##### Task data

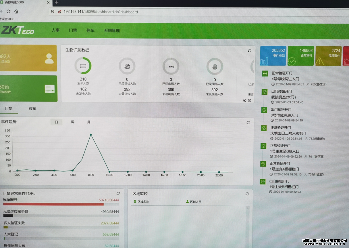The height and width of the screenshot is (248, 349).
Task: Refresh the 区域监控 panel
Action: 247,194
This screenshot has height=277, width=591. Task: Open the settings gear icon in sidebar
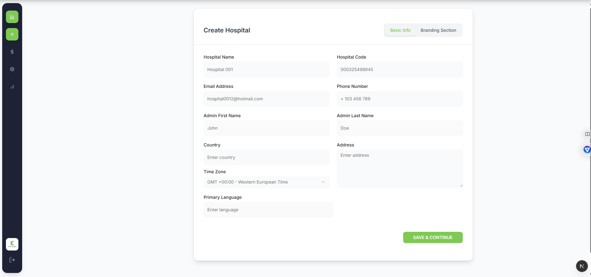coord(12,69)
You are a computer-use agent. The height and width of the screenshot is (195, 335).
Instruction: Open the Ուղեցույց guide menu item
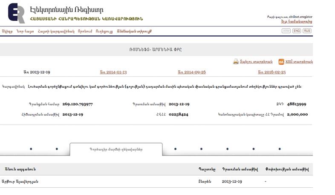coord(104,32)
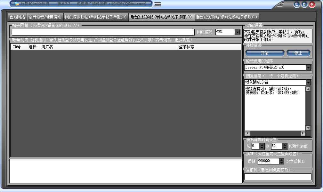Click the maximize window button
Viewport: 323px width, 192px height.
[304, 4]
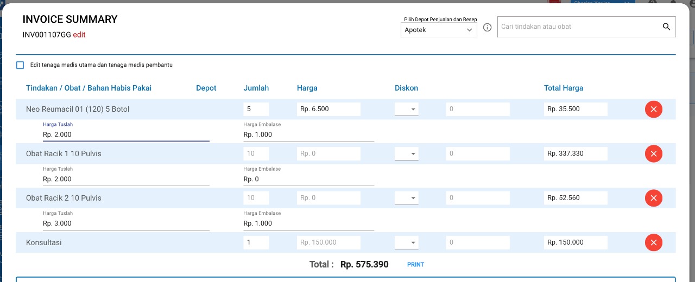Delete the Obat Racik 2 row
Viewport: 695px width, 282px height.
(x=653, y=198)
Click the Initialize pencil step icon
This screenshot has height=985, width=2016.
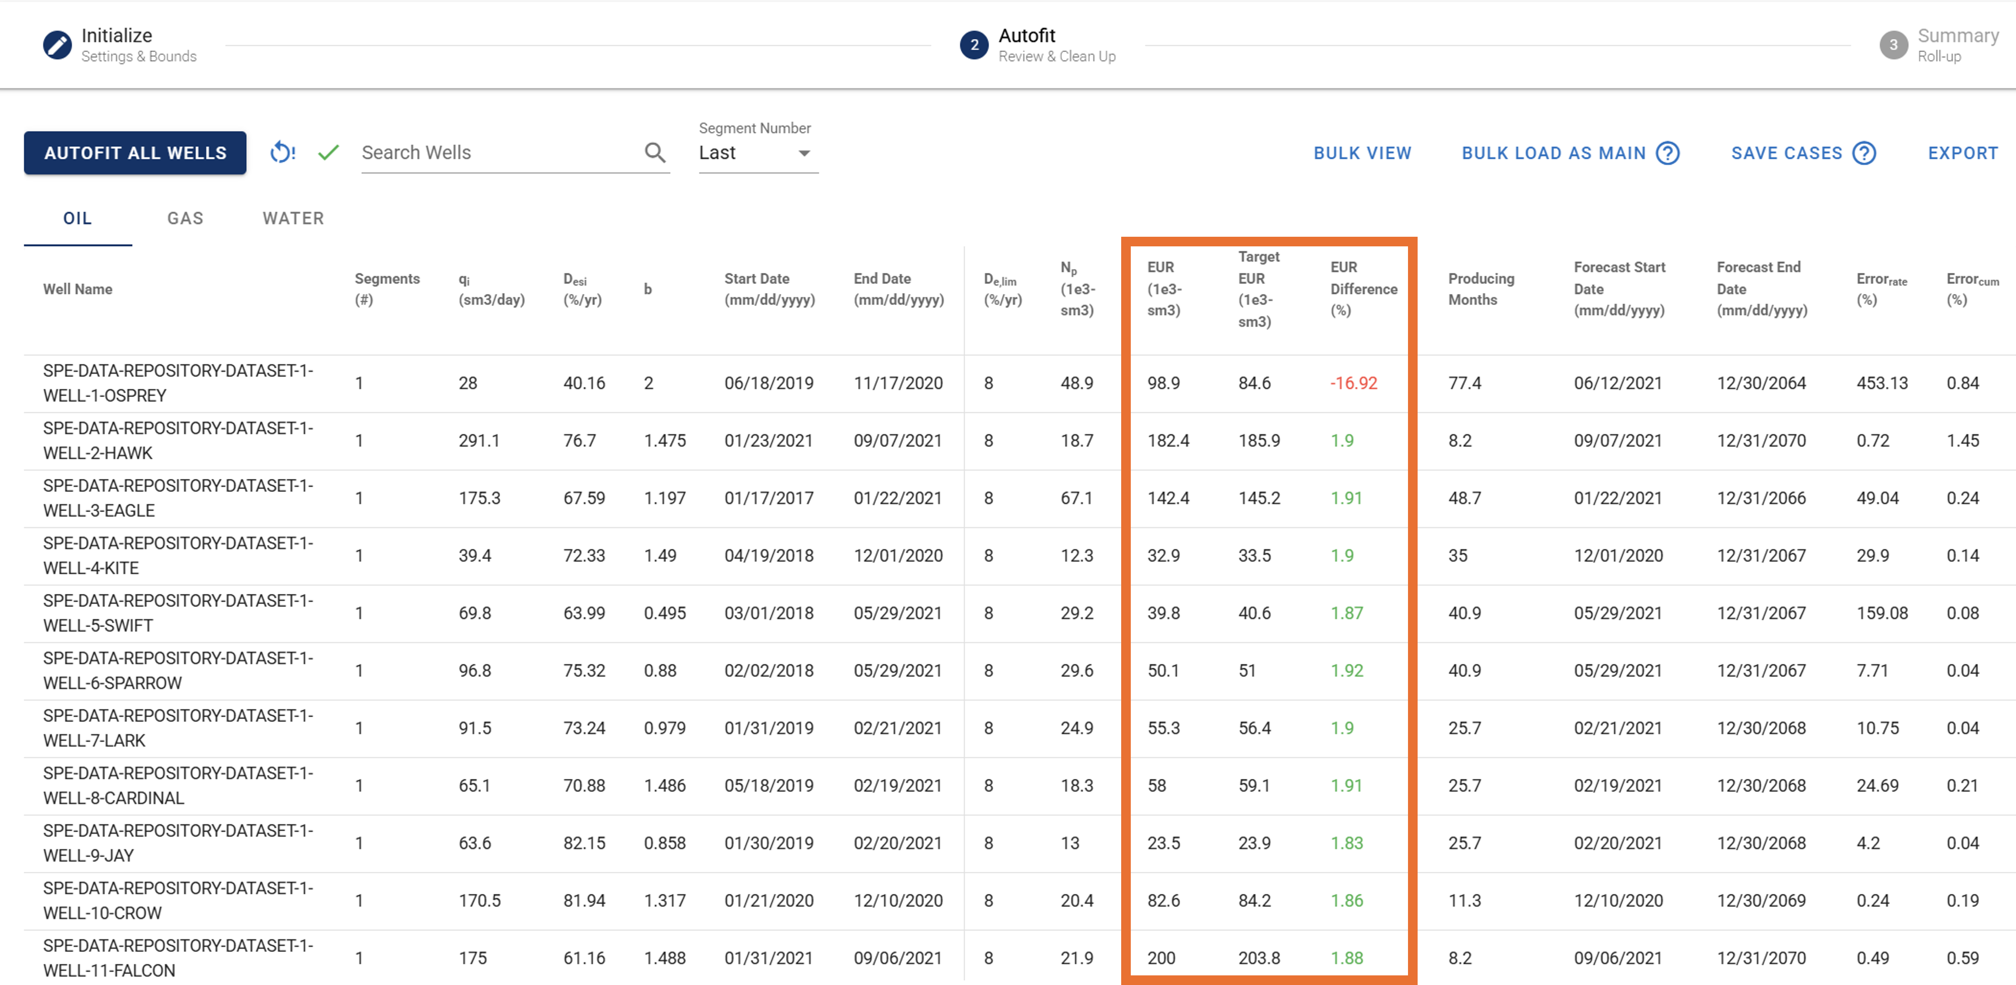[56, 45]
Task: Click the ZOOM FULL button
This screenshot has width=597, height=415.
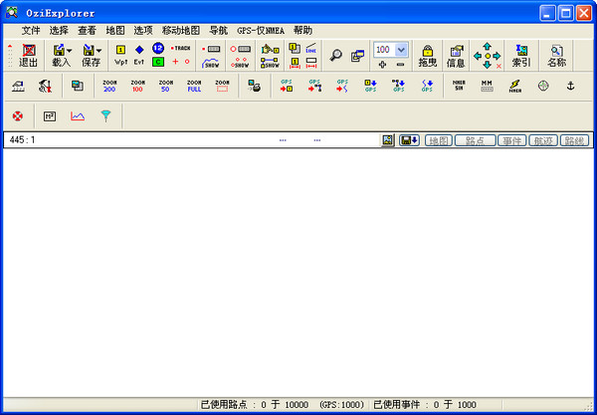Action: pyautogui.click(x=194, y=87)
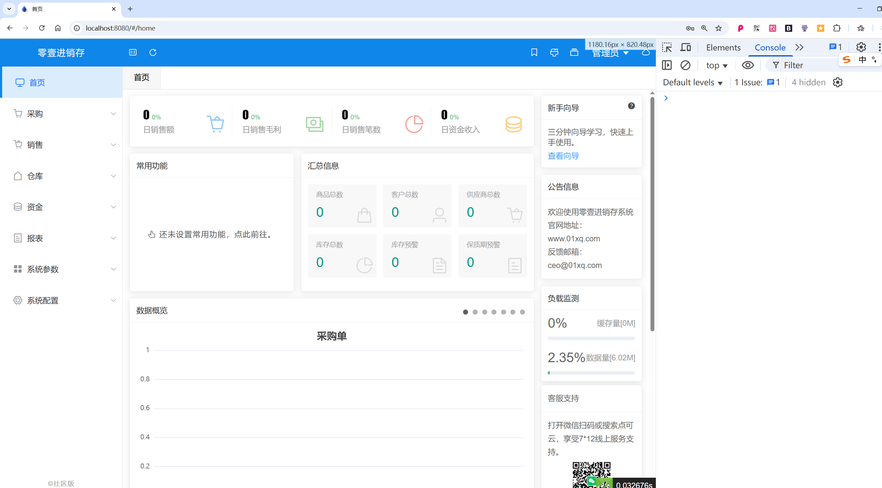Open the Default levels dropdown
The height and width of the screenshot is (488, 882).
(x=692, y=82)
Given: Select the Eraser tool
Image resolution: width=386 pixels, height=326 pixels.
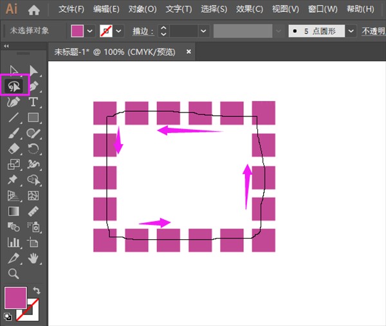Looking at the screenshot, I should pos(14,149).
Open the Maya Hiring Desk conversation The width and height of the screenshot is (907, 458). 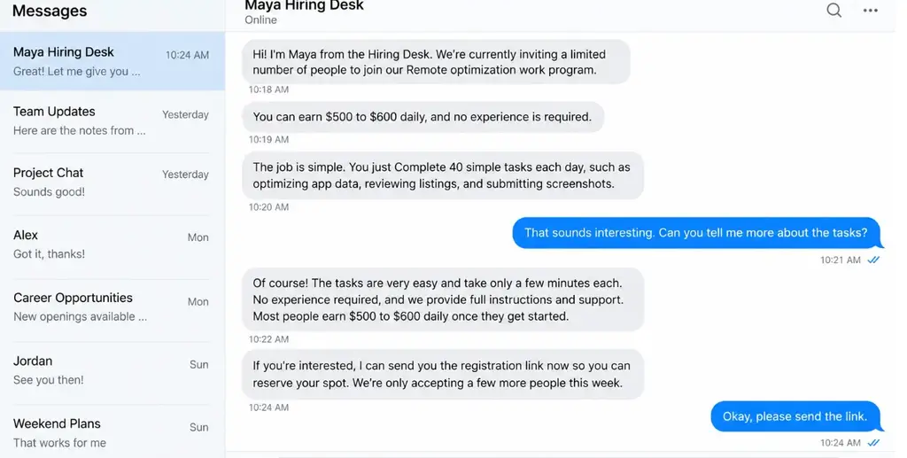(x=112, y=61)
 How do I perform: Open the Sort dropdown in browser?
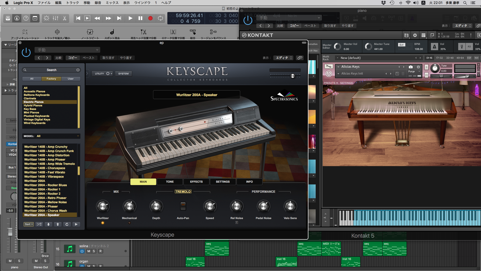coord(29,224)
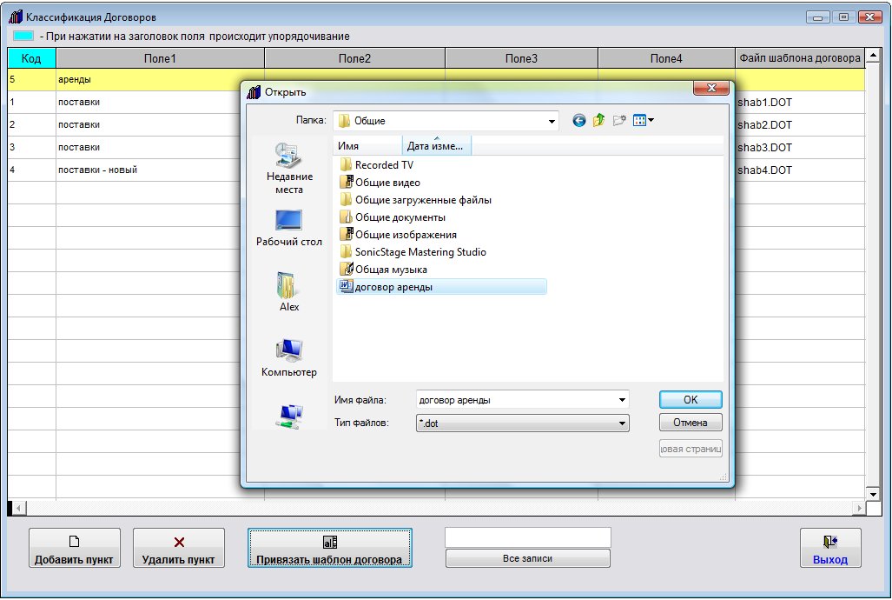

##########

*Task to complete*
Can you give again, word for word, the entries from the line with "Click the Initialize pencil step icon" up to and including the line with "Looking at the", leaving the pictures out?

*Answer to the task*
Click the Initialize pencil step icon
This screenshot has height=985, width=2016.
[56, 45]
Task: Click the ZOOM FULL button
This screenshot has width=597, height=415.
Action: pyautogui.click(x=194, y=87)
Open the Default levels dropdown
The height and width of the screenshot is (488, 882).
(x=692, y=82)
Given: Select the Eraser tool
Image resolution: width=386 pixels, height=326 pixels.
Looking at the screenshot, I should pos(14,149).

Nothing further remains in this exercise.